DATA ENTRIES |
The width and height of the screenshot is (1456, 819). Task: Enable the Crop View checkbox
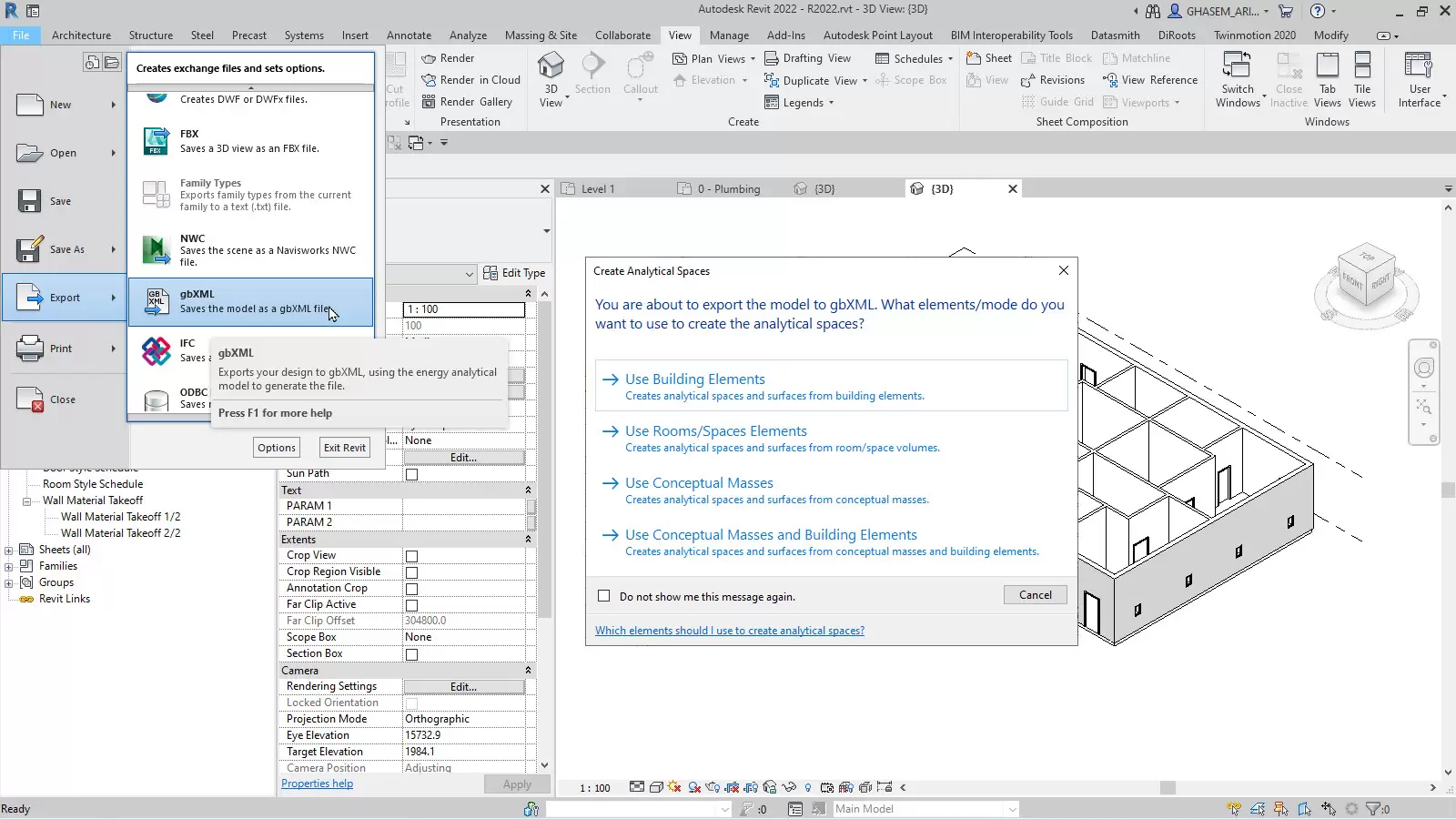point(411,556)

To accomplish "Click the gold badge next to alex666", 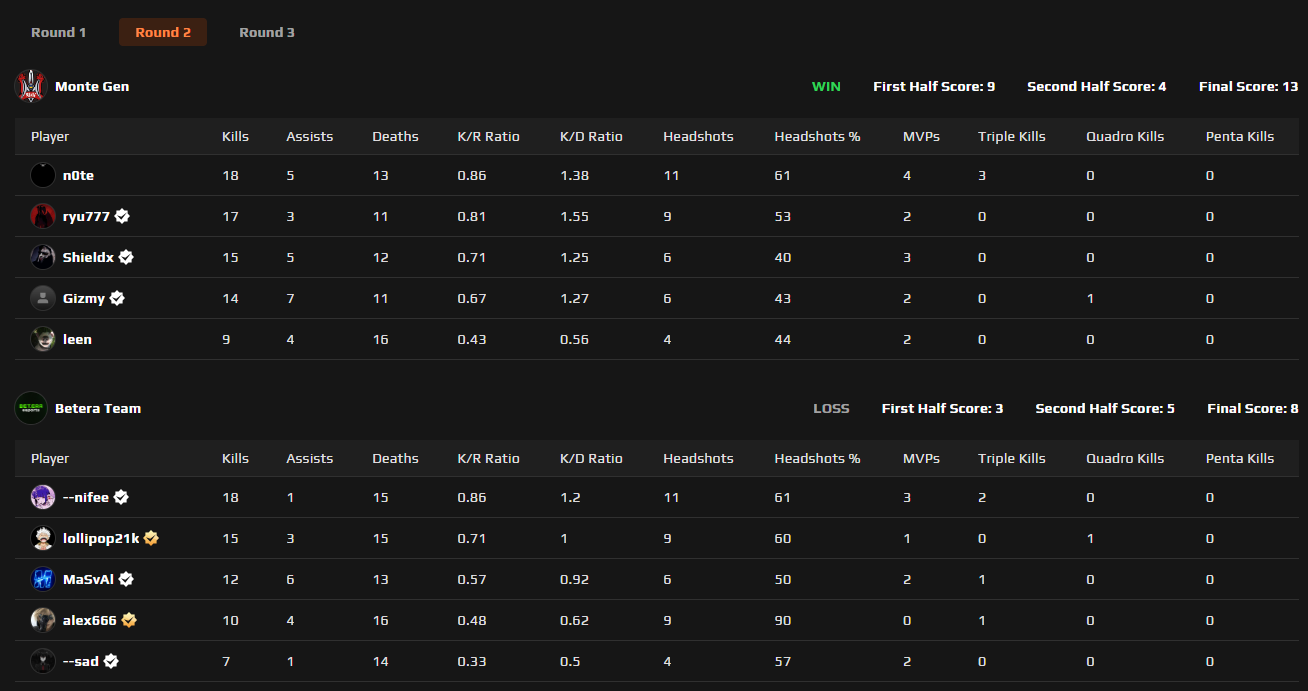I will point(129,620).
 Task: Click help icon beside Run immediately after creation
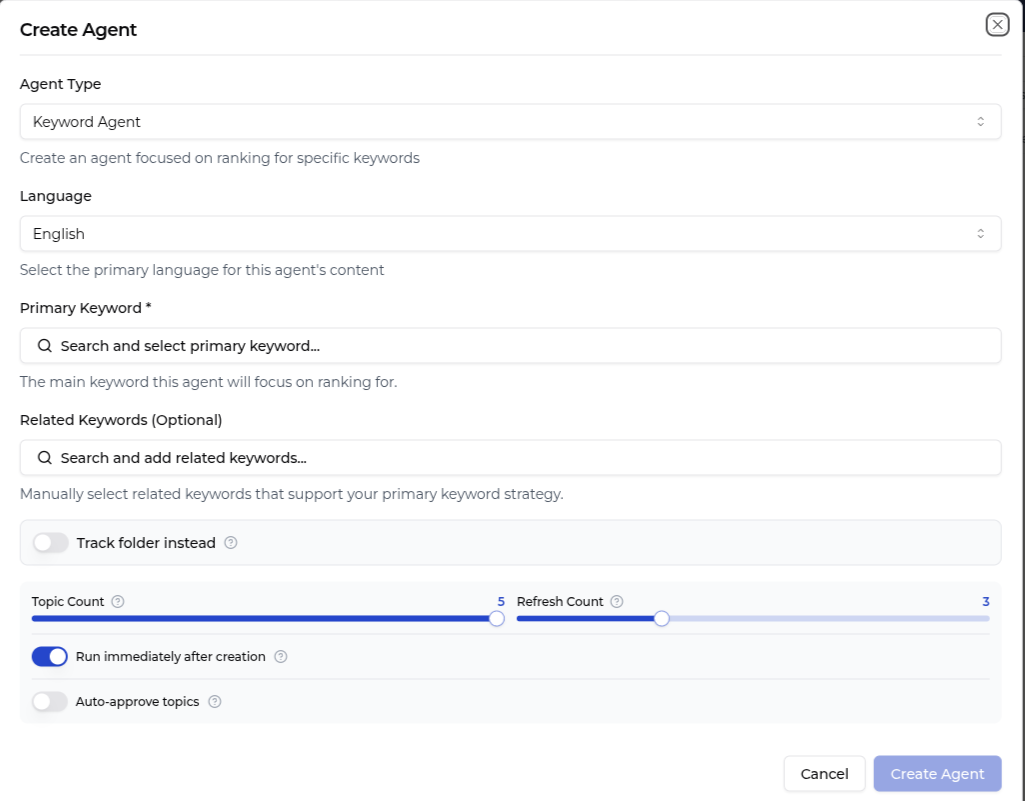tap(281, 657)
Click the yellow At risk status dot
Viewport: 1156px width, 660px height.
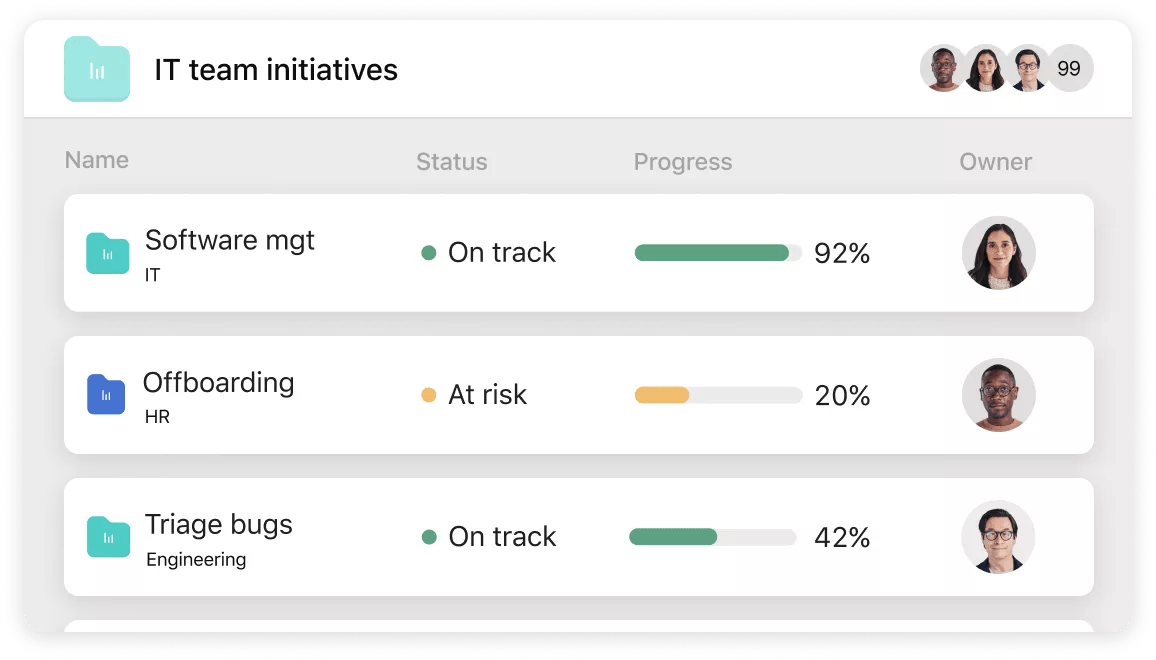[429, 396]
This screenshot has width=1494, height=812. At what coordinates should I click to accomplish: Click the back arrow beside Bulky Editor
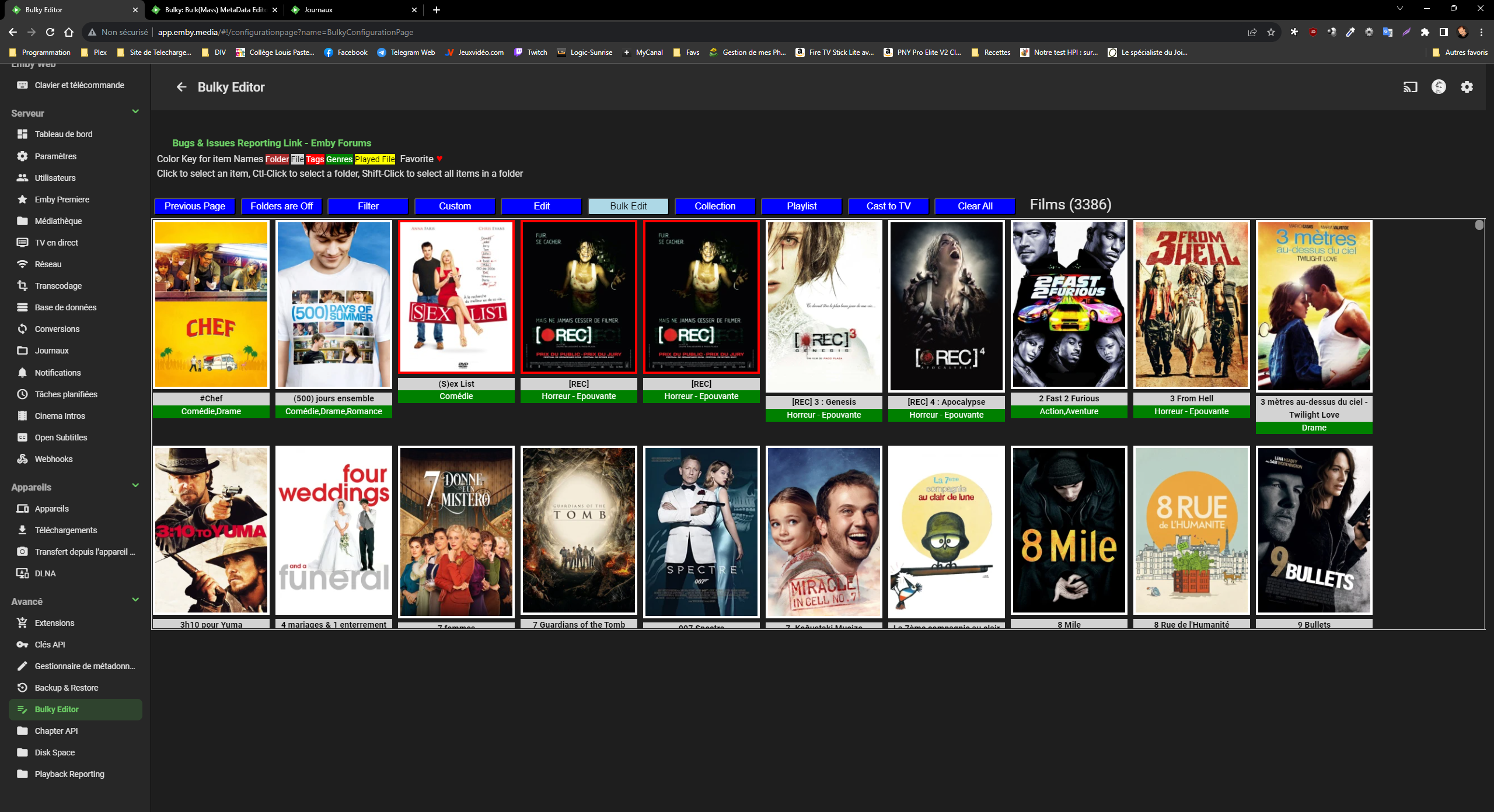[x=181, y=88]
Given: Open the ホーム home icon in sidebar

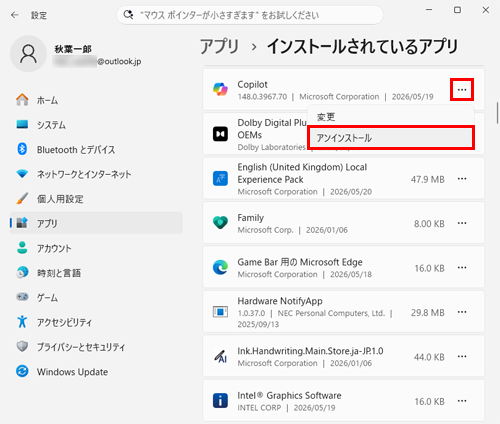Looking at the screenshot, I should click(22, 100).
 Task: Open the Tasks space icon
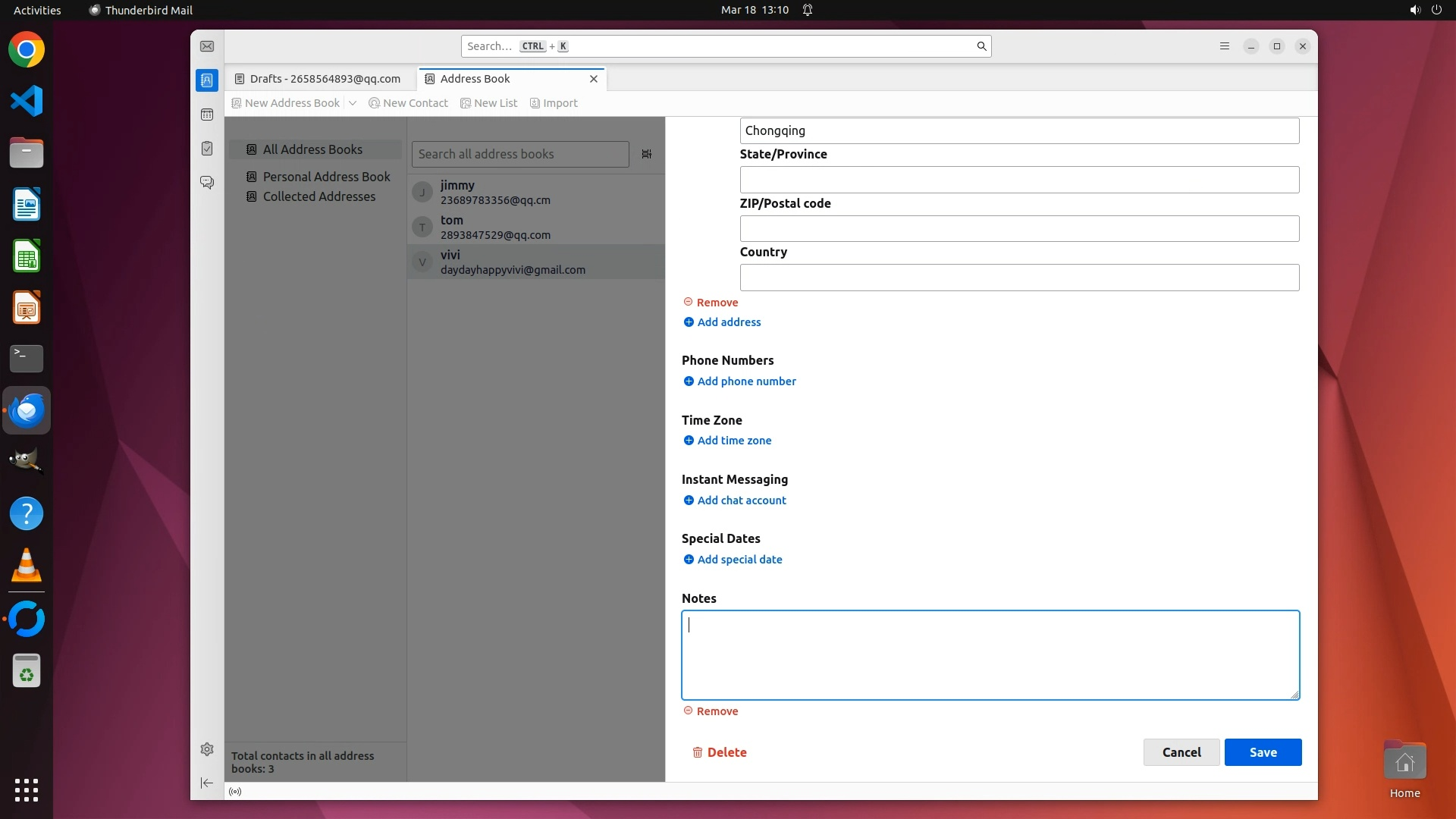207,149

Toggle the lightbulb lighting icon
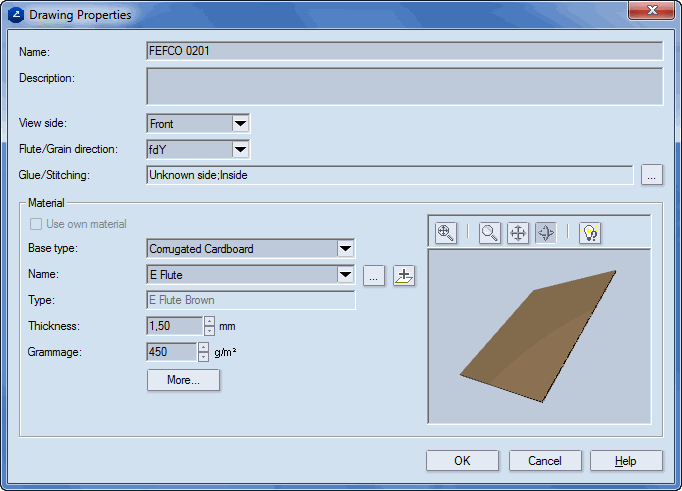590,233
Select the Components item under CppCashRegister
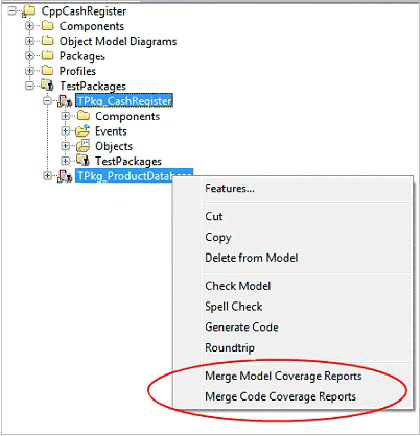Screen dimensions: 420x436 point(92,26)
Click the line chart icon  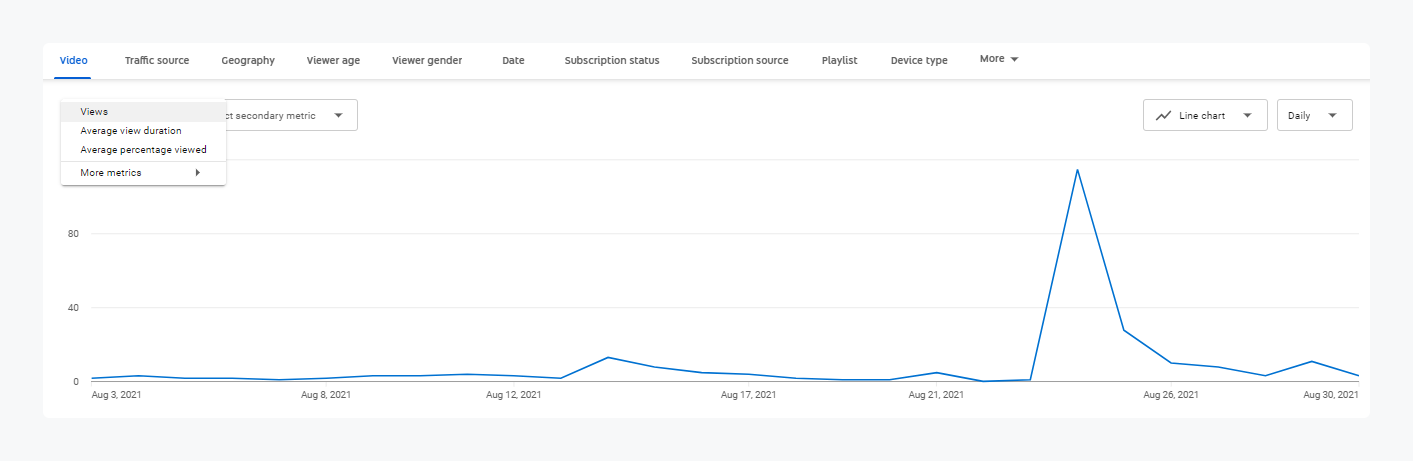(1163, 115)
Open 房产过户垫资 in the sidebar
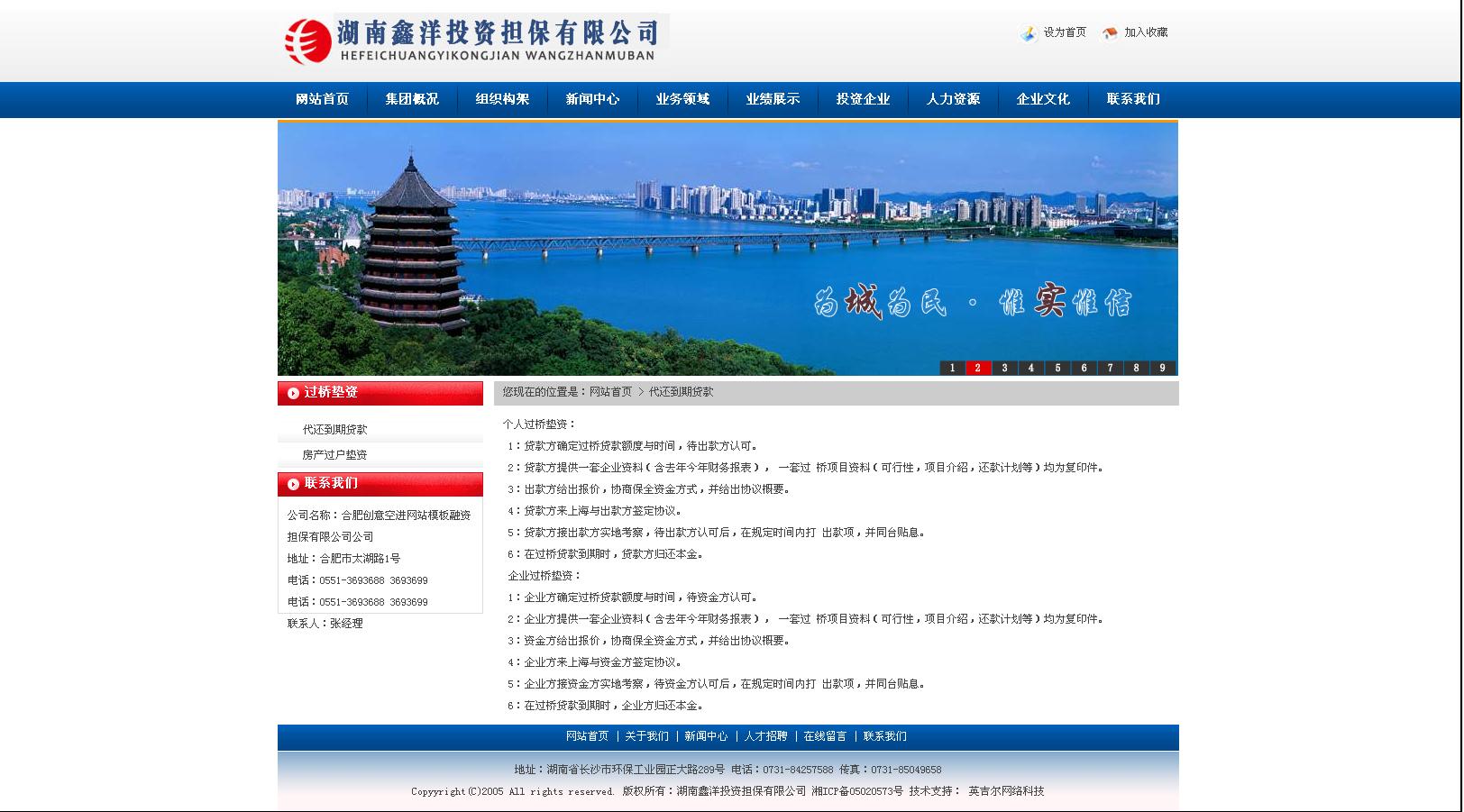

DIRECTIVE | Which lines in the rows above contain the word "Open", matching its case? Copy out each of those lines.

RESULT |
Given: Open the ホーム home icon in sidebar
 Task: Open the Tasks space icon
Open 房产过户垫资 in the sidebar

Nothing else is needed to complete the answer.